Tuesday, June 21, 2011

Beans and Greens Tacos with Goat Cheese

Ingredients:

3T extra virgin olive oil
2 red onions, sliced into 1/4-inch thick rounds
5 garlic cloves, thinly sliced
1 pound swiss chard, stems and ribs removed, leaves washed well, and coarsely chopped
1 cup canned cannellini beans, drained and rinsed (I used a full can)
1/2 c veggie stock
salt and pepper
corn tortillas
1/3 c soft goat cheese, crumbled (I used cotija cheese)
cilantro sprigs

Directions:

Heat oil in a large high-sided skillet over medium heat. Cook onions until soft, about 6 minutes. Add garlic, and cook for 1 minute. Stir in chard, beans, and stock. Cook until greens are wilted and beans are warmed throug, aboiut 4 minutes. Season with salt and pepper.

Heat tortillas. Spoon filling into tortillas and top with cheese and cilantro.

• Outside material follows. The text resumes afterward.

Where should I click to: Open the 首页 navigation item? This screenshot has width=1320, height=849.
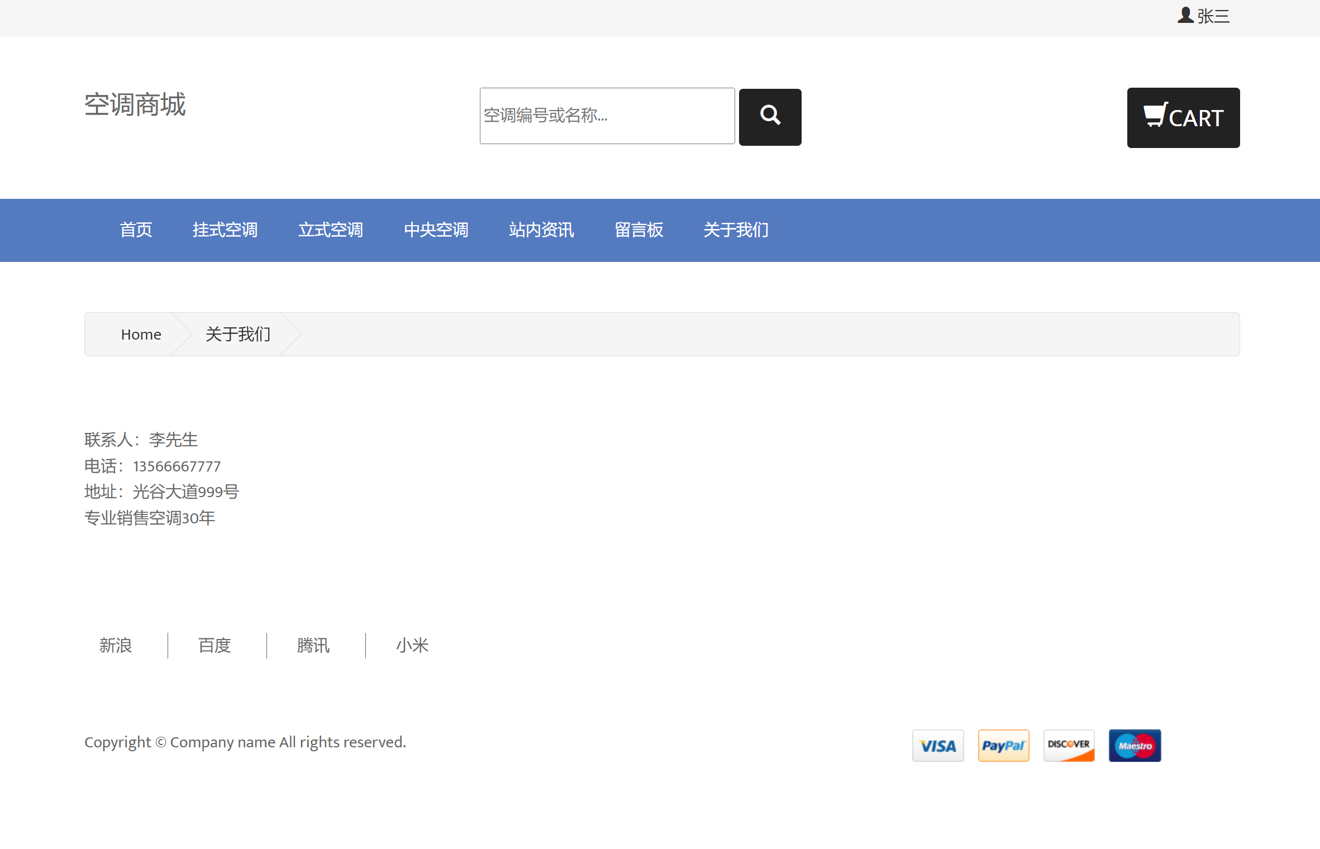pyautogui.click(x=136, y=230)
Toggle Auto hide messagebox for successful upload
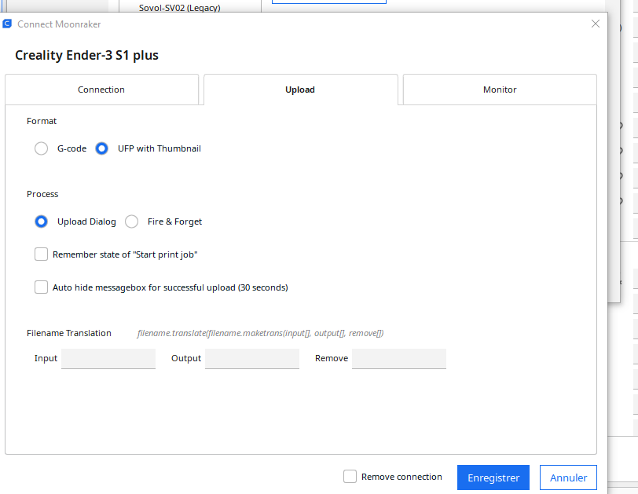 coord(42,287)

Martha Stewart Living, May 2011

Veggie Tacos

Ingredients:

2 T olive oil
3/4 pounds zucchini, trimmed and diced
3 scallions, trimmed and diced
2 t chili powder
1/4 t ground cumin
1/4 t dried oregano
1/4 t salt
1/4 t pepper
1 can (14/5 ounces) pinto beans, drained and rinsed
1 can (8 3/4 ounces) corn, drained and rinsed
2 c baby spinach, chopped
3/4 c salsa verde
1 package hard taco shells
2/3 c crumbled cotija cheese (or queso blanco)
lime wedges

Directions:

1. Heat oil in large nonstick skillet over medium to medium-high heat. Add zucchini and scallions and cook 5 minutes. Add chili powder, cumin, oregano, salt, and pepper. Cook 1 minute.

2. Stir in beans, corn, spinach, and salsa. Cook 3-4 minutes or until spinach is wilted.

3. Meanwhile, heat taco shells per package instructions. Spoon about 1/3 cub veggie mixture into taco shell and sprinkle with a little cheese. Add a squeeze of lime and serve.